Neural development leads to the establishment of precise connectivity in
the nervous system. By contrasting the information capacities of cortical connectivity and the genome, I will argue that simplifying rules are necessary in order to create cortical connections from the limited set of
instructions contained in the genome. Such rules contain compact statistical summary of our prior evolutionary experience and form the blueprint for the cognitive capacity of human brain. I will review the mathematical formalism that can explain a wide range of data on the interplay between molecular and experience-dependent mechanisms of connectivity formation.

We have performed the comparative spectral analysis of structural connectomes for various organisms using open-access data. Our analysis indicates several new peculiar features of the human connectome. We found that the spectral density of human connectome has the maximal deviation from the spectral density of the randomized network compared to all other organisms. For many animals except human structural peculiarities of connectomes are well reproduced in the network evolution induced by the preference of 3-cycles formation. To get the reliable fit , we discovered the crucial role of the conservation of local clusterization in human connectome evolution. We investigated for the first time the level spacing distribution in the spectrum of human connectome graph Laplacian. It turns out that the spectral statistics of human connectome corresponds exactly to the critical regime familiar in the condensed matter physics which is hybrid of Wigner-Dyson and Poisson distributions. This observation provides the strong support for the much debated statement of the brain criticality.

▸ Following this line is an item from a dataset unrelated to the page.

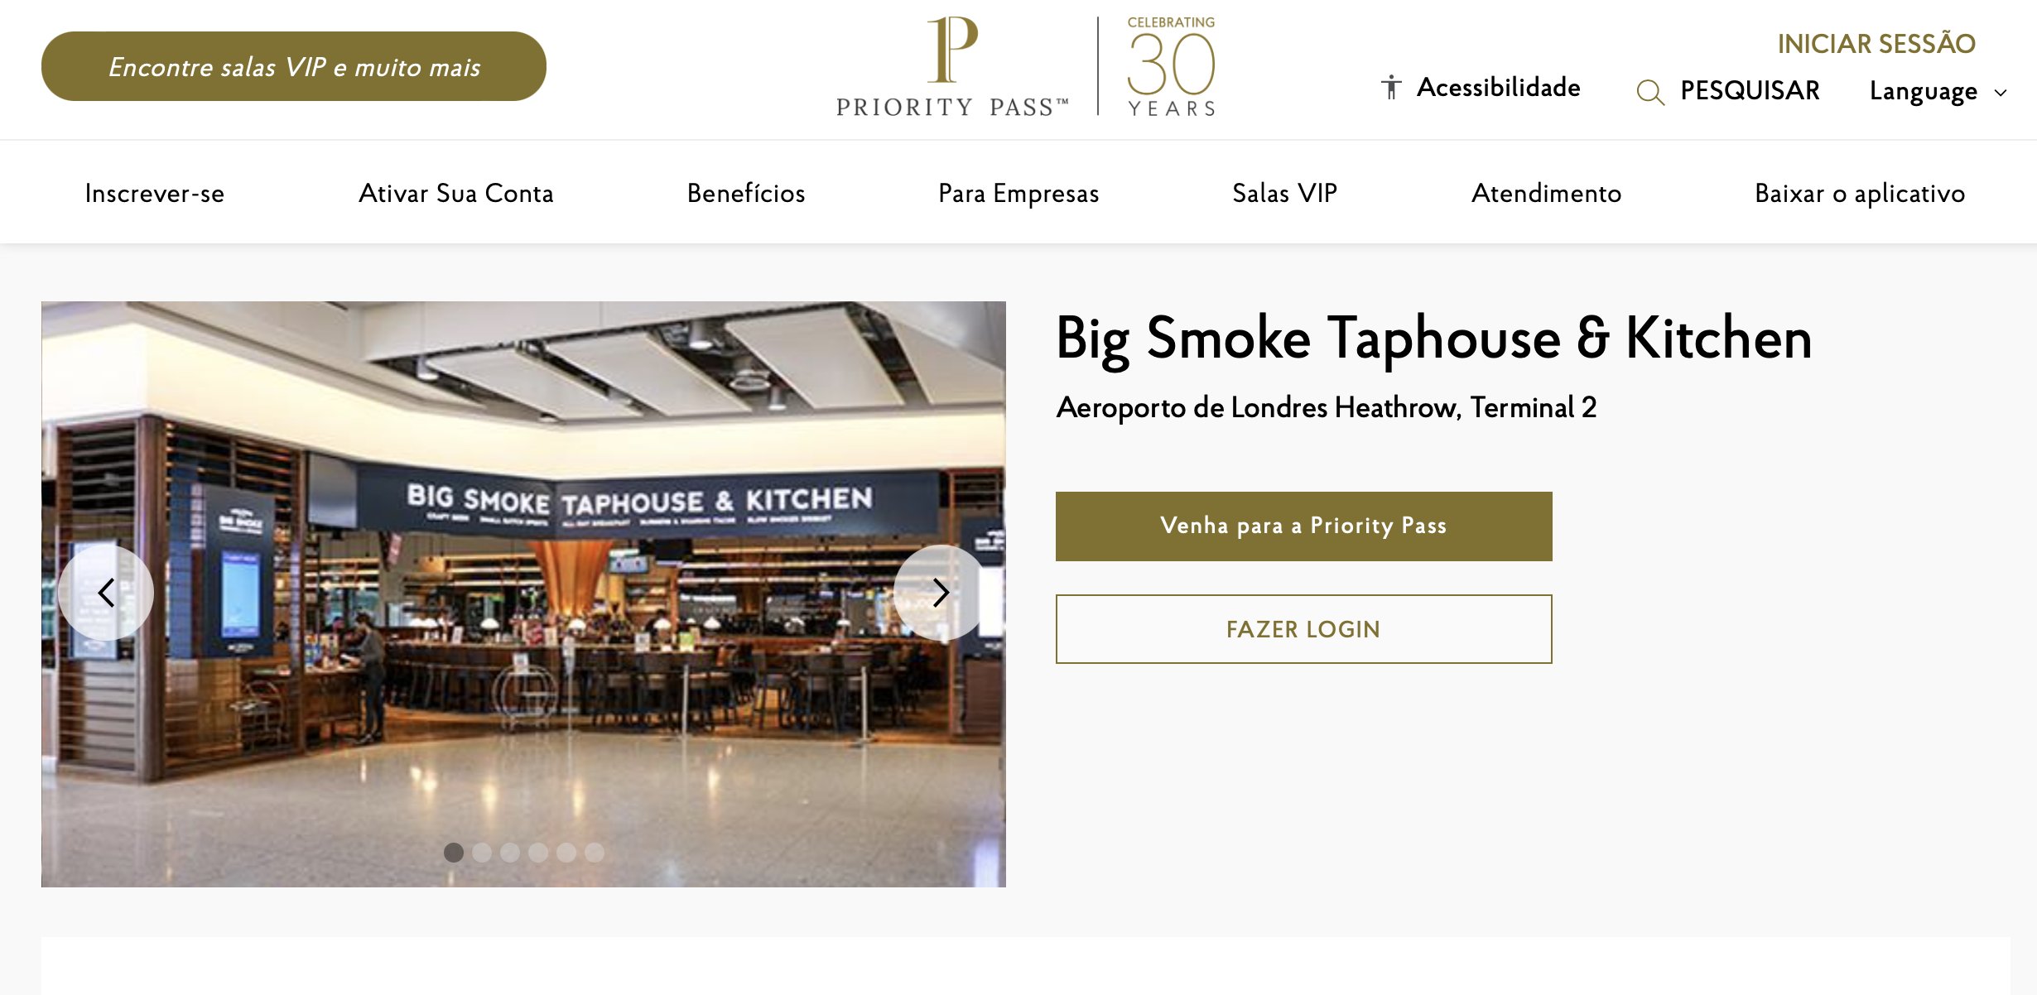Click the chevron beside Language
Viewport: 2037px width, 995px height.
[x=2001, y=93]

Learning in artificial neural networks (ANNs) represents one of the key fundamental stones underlying digital neuroprocessing and artificial intelligence (AI). Based on perceptron-like ANNs technologies of AI are now entering many areas of life. Reflecting “logically” basic cognitive functions, such as learning and memory, the ANNs still stay far from a correct replication of brain functions and true biological “processing”. The reason is that the “algorithms” of brain functioning at the level of brain network circuits are still largely unknown in fundamental science. To understand these “algorithms” biologically detailed models have been developed in computational neuroscience. They can replicate quite rigorously structure and dynamics of neurons and synaptic connectivity. However, it is hardly possible to tune them on solving particular cognitive tasks, for example, to memorize, store and recall information, to implement a motor control or other functions. Spiking neuronal networks (SNN) also representing biologically based models have attracted much attentions in recent years with the hopes to generate real brain inspired technology in silico. The SNNs are much simpler than the biologically detailed (often compartmental) models, hence can be implemented in electronics, but they preserve internal dynamics of neurons and synapses generating spikes and spike discharges of variable shapes. On the one hand, SNNs should be capable with digital processing with spikes, on the other hand, they can realize analogous computations using natural frequencies, phases, synchronization, pattern formation and other phenomena observed in real brain networks. However, it is still unknown weather well defined learning algorithms from ANNs can be translated to SNNs or their brain-inspired dynamics can be tuned to realize particular functions concurrently with existing digital solutions. We present SNNs supplied with spike-timing dependent plasticity (STDP) and consider different models of concurrent learning in the frameworks of temportal and frequency coding. We show how these networks can be adaptively self-organized implementing sensory signal processing and intelligent navigation of roving robots. Based on the concurrent associative learning the SNNs further implement concrete technological tasks of electromyographic (EMG) signal classification and robot control.

This work was supported by the Ministry of Education and Science of Russian Federation under project 14.Y26.31.0022.